Nuestra visión del mundo conforma la realidad. Y la realidad que habitamos conforma en nosotros una determinada manera de mirar el mundo. No sólo las circunstancias configuran al hombre; también el hombre determina las circunstancias. También el Sr. Aznar ve el mundo de una determinada manera. Y ese mundo que le rodea hace que su visión sea precisamente esa y no otra. El poder mediatiza, conforma, manipula la realidad para adaptarla a sus necesidades. Esa operación adaptativa es común a todo ser humano. Lo grave es cuando se lleva a cabo desde las alturas del poder, pues en la operación se arrastran magnitudes importantes de información, masas informes que piensan y ven a través de esos ojos colectivos conformados desde el poder. Y es que el poder sabe estas cosas. Y las utiliza. Sabiamente. Lo que no debería sorprendernos, sino antes bien provocarnos para buscar el contraataque argumental: si tus ojos no quieren verme, tampoco los míos quieren verte a ti. La correspondencia es posible, lo que ya veo más difícil es su puesta en práctica.

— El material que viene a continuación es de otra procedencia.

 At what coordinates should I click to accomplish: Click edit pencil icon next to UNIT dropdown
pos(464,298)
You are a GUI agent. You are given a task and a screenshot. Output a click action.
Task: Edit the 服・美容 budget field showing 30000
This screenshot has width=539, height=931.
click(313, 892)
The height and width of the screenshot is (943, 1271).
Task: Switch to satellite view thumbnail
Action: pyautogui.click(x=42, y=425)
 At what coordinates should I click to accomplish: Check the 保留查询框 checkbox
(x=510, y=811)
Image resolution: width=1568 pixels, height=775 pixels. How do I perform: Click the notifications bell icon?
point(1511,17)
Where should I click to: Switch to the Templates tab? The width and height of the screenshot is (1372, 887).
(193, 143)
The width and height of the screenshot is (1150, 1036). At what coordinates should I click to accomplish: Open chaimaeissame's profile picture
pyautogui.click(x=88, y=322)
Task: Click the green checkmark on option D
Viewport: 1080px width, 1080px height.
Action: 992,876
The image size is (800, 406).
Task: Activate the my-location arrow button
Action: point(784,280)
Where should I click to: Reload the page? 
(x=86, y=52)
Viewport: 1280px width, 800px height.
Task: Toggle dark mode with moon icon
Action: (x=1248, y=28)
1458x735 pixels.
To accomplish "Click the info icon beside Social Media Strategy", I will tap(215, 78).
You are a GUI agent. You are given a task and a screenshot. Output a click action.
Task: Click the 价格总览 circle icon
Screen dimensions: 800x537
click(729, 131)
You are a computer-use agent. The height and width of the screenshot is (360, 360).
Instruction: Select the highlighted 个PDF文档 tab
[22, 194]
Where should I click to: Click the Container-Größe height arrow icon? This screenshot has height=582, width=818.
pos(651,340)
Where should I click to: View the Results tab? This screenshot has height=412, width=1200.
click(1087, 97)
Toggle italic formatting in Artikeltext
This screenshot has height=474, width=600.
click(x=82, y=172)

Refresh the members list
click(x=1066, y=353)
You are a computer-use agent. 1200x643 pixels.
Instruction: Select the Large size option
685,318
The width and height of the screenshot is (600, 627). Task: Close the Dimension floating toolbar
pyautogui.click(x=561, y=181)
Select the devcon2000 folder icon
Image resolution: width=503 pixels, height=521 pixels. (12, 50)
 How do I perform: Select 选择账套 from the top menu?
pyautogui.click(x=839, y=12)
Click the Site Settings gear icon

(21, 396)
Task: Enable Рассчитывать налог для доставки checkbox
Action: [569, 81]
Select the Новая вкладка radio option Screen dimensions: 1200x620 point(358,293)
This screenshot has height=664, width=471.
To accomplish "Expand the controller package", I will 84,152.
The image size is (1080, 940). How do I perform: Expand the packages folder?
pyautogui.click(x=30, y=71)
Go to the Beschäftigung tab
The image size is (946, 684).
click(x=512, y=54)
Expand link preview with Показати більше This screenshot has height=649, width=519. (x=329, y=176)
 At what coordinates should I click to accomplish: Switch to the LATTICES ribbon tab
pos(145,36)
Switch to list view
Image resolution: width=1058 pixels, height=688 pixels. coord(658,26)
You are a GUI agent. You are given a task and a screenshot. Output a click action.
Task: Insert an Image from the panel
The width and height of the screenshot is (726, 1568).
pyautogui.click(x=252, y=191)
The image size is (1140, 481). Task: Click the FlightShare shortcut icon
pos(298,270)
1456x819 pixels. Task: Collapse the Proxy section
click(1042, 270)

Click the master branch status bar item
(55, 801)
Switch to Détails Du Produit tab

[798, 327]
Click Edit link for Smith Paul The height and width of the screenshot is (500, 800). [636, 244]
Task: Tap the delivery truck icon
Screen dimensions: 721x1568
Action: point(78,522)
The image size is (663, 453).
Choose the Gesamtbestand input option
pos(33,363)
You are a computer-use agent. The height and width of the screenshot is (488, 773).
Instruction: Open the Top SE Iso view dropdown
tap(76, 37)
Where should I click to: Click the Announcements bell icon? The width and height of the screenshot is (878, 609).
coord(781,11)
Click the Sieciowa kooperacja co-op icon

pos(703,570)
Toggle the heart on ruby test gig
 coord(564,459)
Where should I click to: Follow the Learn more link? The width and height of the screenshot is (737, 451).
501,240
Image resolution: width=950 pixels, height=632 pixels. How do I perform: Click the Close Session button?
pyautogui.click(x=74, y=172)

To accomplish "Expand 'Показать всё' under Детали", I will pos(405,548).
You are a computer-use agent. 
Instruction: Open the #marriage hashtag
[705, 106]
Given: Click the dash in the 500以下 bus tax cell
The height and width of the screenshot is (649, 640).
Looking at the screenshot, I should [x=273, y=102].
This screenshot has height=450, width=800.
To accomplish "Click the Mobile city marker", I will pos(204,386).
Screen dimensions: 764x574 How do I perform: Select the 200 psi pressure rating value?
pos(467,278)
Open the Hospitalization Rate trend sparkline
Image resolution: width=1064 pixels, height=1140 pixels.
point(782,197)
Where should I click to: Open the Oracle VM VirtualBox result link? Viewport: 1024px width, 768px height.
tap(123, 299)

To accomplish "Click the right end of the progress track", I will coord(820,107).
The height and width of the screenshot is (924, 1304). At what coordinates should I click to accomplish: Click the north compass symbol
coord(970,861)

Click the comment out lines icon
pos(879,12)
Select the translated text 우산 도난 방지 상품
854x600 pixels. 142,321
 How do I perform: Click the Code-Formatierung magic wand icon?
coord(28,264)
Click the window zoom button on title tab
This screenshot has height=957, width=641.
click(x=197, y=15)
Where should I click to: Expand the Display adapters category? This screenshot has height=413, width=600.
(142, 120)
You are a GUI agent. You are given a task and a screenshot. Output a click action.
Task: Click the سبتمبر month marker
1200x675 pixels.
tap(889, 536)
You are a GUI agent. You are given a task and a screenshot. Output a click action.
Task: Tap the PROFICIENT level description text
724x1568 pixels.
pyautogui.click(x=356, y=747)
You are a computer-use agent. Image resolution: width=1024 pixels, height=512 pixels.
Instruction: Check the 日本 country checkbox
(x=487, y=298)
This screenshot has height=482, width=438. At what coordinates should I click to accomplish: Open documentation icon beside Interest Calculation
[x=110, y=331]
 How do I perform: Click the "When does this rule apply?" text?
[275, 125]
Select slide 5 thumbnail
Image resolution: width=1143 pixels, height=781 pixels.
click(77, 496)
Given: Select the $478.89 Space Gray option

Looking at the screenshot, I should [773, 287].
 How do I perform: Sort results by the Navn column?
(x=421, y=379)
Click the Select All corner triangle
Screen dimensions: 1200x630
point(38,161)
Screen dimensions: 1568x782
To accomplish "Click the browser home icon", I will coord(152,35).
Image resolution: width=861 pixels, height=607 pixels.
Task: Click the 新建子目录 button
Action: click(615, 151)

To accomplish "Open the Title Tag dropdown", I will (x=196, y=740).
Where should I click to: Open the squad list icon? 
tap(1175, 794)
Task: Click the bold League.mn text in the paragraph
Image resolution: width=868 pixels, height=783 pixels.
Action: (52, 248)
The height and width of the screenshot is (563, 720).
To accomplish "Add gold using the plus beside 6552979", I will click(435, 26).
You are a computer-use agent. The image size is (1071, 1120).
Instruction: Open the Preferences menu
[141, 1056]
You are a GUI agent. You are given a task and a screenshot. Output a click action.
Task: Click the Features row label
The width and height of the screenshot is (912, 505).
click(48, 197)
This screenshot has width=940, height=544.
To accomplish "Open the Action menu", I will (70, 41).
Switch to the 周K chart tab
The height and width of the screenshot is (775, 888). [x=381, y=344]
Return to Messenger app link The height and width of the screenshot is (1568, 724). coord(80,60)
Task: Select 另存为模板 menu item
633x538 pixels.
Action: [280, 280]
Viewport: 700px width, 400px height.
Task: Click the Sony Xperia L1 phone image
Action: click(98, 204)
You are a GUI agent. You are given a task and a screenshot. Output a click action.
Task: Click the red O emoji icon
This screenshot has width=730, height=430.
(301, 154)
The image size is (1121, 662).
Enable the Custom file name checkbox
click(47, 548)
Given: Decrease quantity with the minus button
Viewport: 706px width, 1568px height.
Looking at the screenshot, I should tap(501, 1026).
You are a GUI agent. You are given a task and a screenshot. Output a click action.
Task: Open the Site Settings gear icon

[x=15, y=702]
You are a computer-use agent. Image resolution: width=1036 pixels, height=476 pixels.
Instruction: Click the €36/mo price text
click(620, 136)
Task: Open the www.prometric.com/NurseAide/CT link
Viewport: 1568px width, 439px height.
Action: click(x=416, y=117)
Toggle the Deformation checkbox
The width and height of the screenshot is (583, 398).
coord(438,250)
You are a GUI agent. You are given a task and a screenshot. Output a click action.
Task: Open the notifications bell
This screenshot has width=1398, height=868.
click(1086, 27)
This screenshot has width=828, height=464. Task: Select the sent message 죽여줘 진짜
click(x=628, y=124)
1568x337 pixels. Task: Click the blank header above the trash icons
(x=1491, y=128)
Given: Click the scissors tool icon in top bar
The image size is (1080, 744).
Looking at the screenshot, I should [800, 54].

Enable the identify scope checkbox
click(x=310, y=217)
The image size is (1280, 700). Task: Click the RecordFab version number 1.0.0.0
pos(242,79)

Insisto. Esa respuesta, pensada al menos sobre el papel, es posible. Hoy no caben medias tintas. Si la huelga no existió, ¿por qué no afirmar que tampoco existió la cumbre, su cumbre, esa cumbre? Si bien es pacífico el uso de esta palabra como reunión de máximos dignatarios nacionales o internacionales para tratar asuntos de especial importancia (diccionario de la RAE), no es menos cierto que tal palabra denota altura, elevación, cima, parte superior, grado supremo al que alguien o algo puede aspirar. Puestos a mirar el grupo de mandatarios fotografiado cual promoción fin de curso de cualquier instituto, alrededor de ese pequeño hombrecillo que hace las veces de director, no cabe menos que preguntarse por el sentido ascendente o descendente que le queramos dar a la profundidad de la altura, porque más bien se asemeja a un pozo sin fondo que a una cima elevada en el horizonte. La bajeza elevada a la enésima potencia no la hace más alta, sino más baja aún si cabe. ¿Por qué no enterrarlos entonces en ese pozo y negarles la existencia? ¿O por qué no elevarlos hacia la más alta de las cumbres –estas sí: montañosas– de la miseria, que diría Groucho Marx, hasta perderlos de vista?

De todas formas, que nadie se lleve a engaño: la desbordante verborrea del dirigente político es un arma de defensa muy poderosa, pues aturde. Y sobre todo dispone de grandes medios económicos, con los que compra y recompra voluntades. Pero me resisto a caer en el escepticismo. Intuyo que la ocultación no puede mantenerse durante largos periodos de tiempo sin producir heridas. La realidad es machacona, y acaba siempre por florecer. El sujeto gusta de ocultarse, nos recordó Freud. Y también nos enseñó que no cabe confundir la satisfacción compensatoria del deseo producida por el sueño, con esa otra satisfacción producida por la realidad de las cosas. Tarde o temprano, los mentirosos acaban siendo descubiertos, pues sus mentiras, a las luces del mundo, terminan por delatarlos. Y los sueños de grandeza de un pequeño hombre no pueden ocultar por mucho tiempo la evidencia de su pequeñez. Aunque su pequeñez se declare en huelga.